[INSTRUCTIONS FOR THE TASK] Only the lines from the one containing "Click the goal ball icon above Higuaín" through the end of the records should be retyped, exactly and including both ends; pictures stay out.

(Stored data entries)
◇ ◇ ◇ ◇

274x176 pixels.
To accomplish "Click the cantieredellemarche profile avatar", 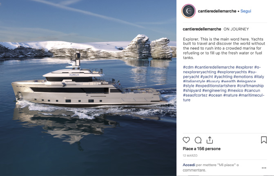I will pyautogui.click(x=189, y=11).

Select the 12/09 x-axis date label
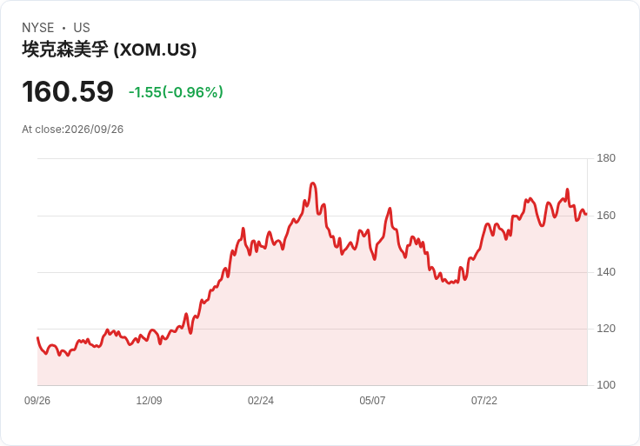149,400
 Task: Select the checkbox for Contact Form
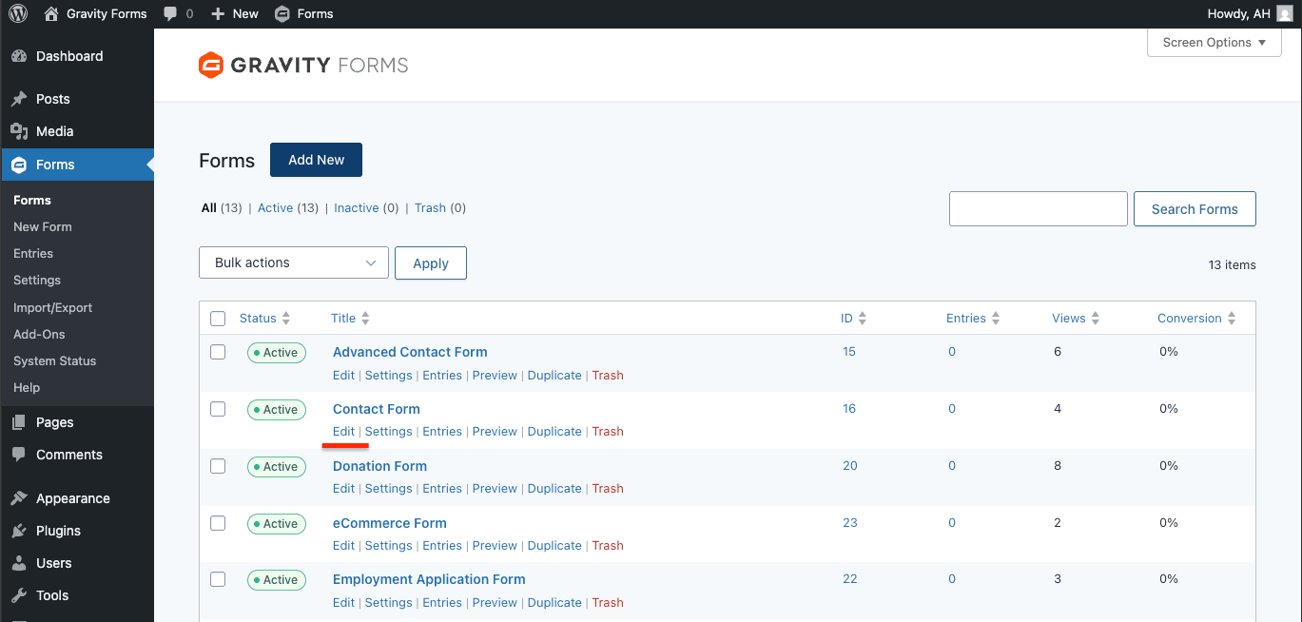tap(218, 409)
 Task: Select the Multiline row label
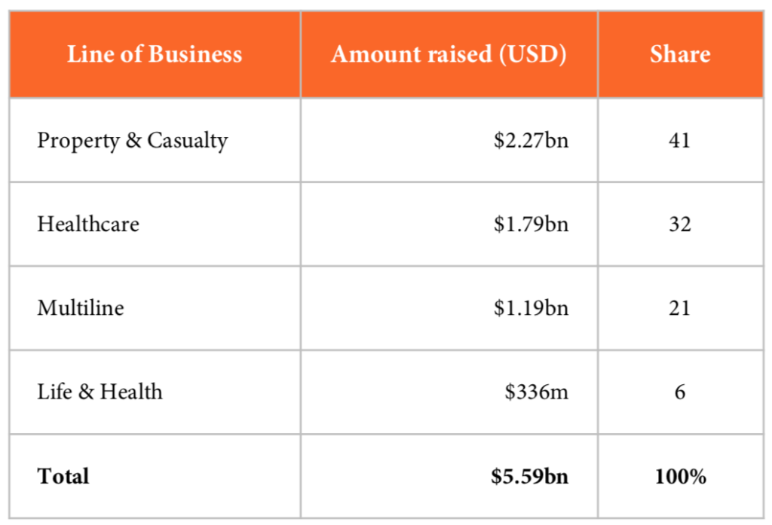81,308
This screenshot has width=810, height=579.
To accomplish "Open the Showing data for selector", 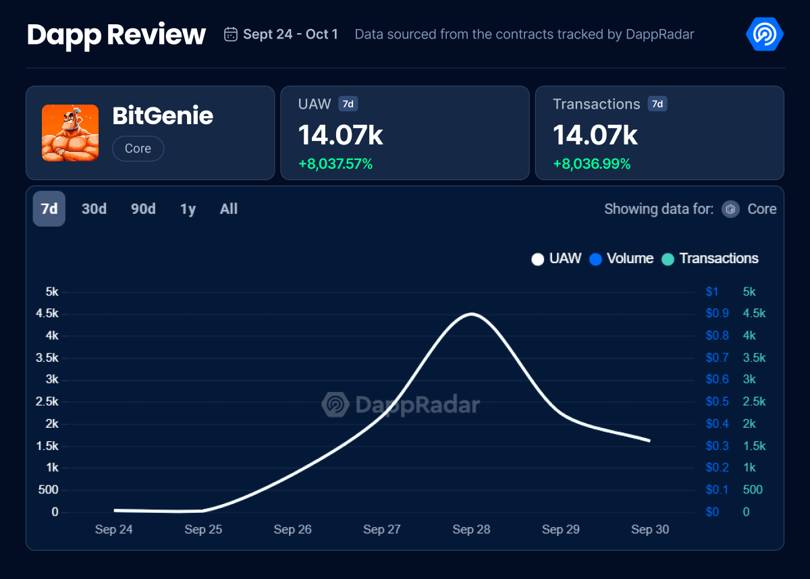I will tap(658, 209).
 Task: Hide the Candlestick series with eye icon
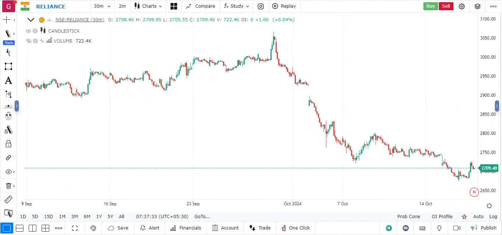[x=28, y=31]
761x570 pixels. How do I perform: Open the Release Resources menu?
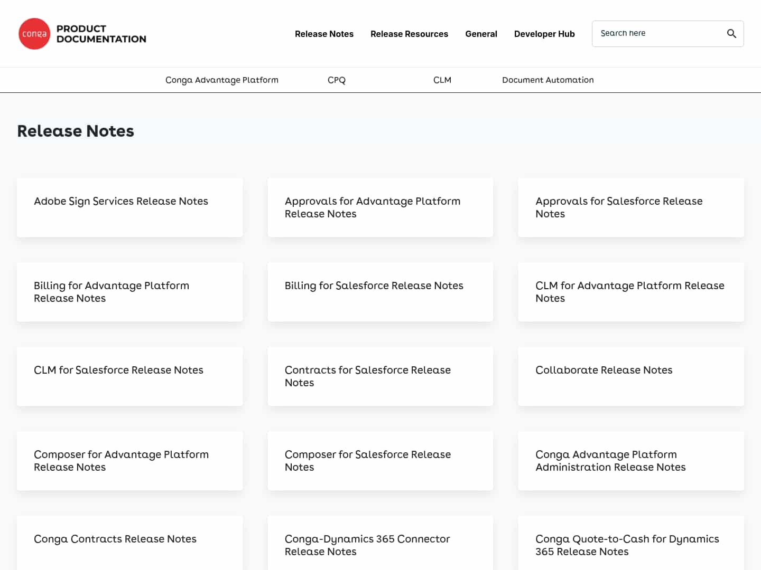(x=409, y=33)
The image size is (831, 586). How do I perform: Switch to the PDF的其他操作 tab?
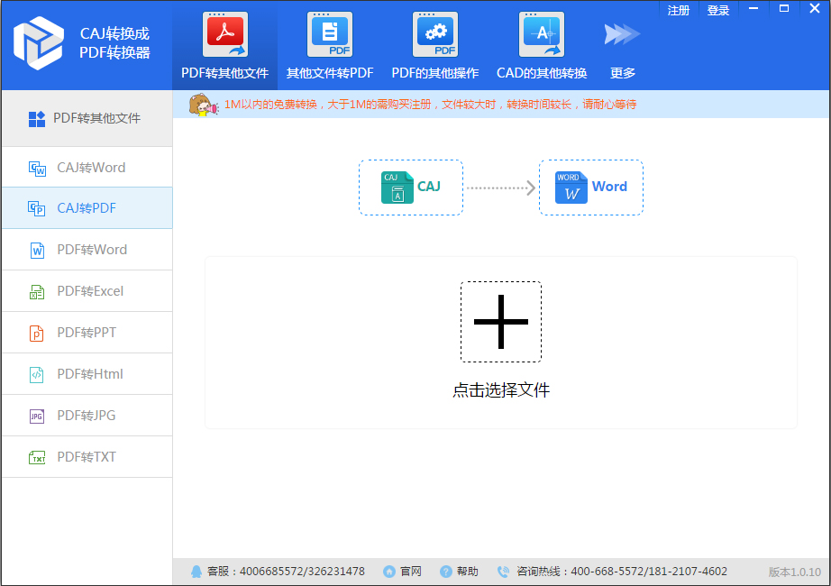tap(435, 41)
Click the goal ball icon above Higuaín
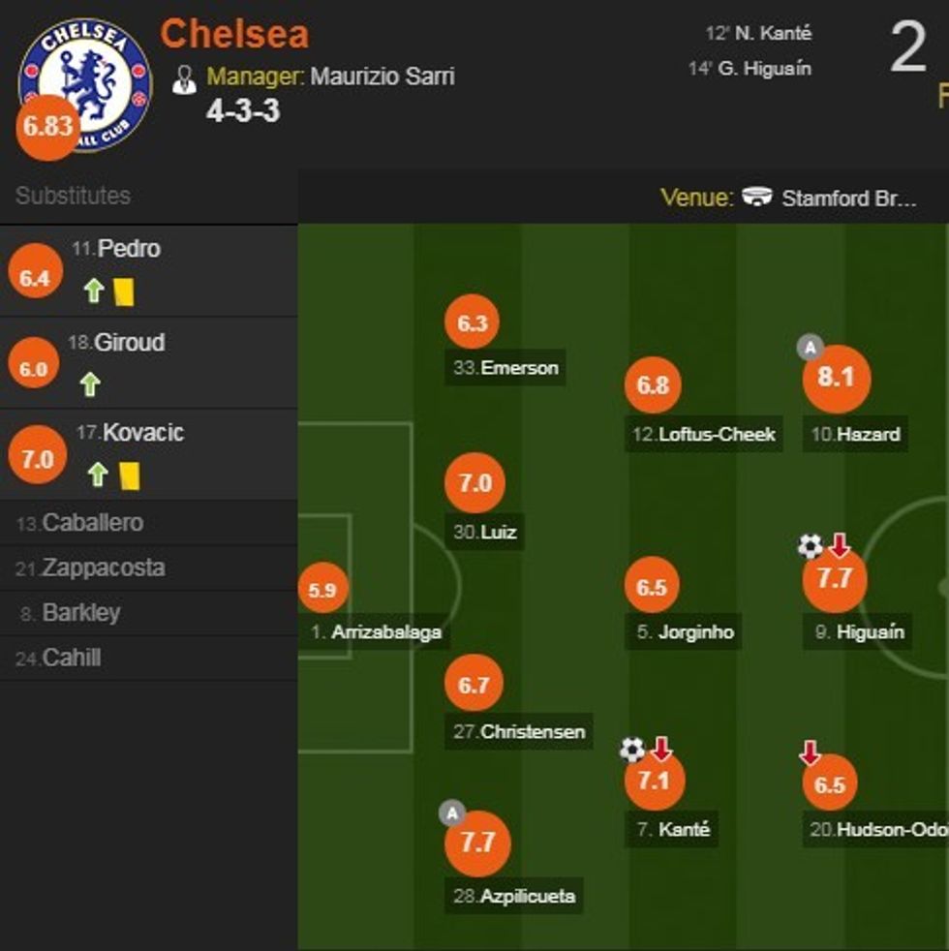 tap(810, 546)
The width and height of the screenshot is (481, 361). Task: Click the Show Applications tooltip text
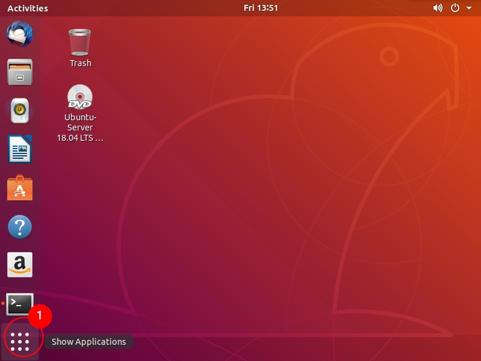[x=88, y=342]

◇ ◇ ◇ ◇

[EXERCISE ANSWER]
Click the goal ball icon above Higuaín
 tap(810, 546)
The width and height of the screenshot is (481, 361). Task: Click the Show Applications tooltip text
[x=88, y=342]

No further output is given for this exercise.